Reproduce the lines below exactly, starting at the one containing "This screenshot has width=450, height=347." and stopping at the final line.

┌─ INPUT FOR THIS TASK

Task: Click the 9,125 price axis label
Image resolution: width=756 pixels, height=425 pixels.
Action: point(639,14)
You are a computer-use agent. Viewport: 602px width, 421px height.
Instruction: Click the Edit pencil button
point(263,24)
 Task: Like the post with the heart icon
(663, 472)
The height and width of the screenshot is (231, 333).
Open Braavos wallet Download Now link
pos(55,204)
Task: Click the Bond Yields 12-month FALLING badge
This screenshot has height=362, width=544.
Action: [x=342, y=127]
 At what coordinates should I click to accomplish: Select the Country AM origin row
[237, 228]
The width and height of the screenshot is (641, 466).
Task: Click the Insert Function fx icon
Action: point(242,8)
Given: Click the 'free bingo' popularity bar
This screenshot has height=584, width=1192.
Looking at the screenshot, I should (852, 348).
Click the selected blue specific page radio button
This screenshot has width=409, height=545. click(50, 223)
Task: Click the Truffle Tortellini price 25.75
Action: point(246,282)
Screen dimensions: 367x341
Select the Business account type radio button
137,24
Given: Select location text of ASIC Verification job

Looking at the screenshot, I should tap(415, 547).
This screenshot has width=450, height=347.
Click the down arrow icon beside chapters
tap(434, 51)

└─

OUTPUT:
This screenshot has width=450, height=347.
Click the down arrow icon beside chapters
tap(434, 51)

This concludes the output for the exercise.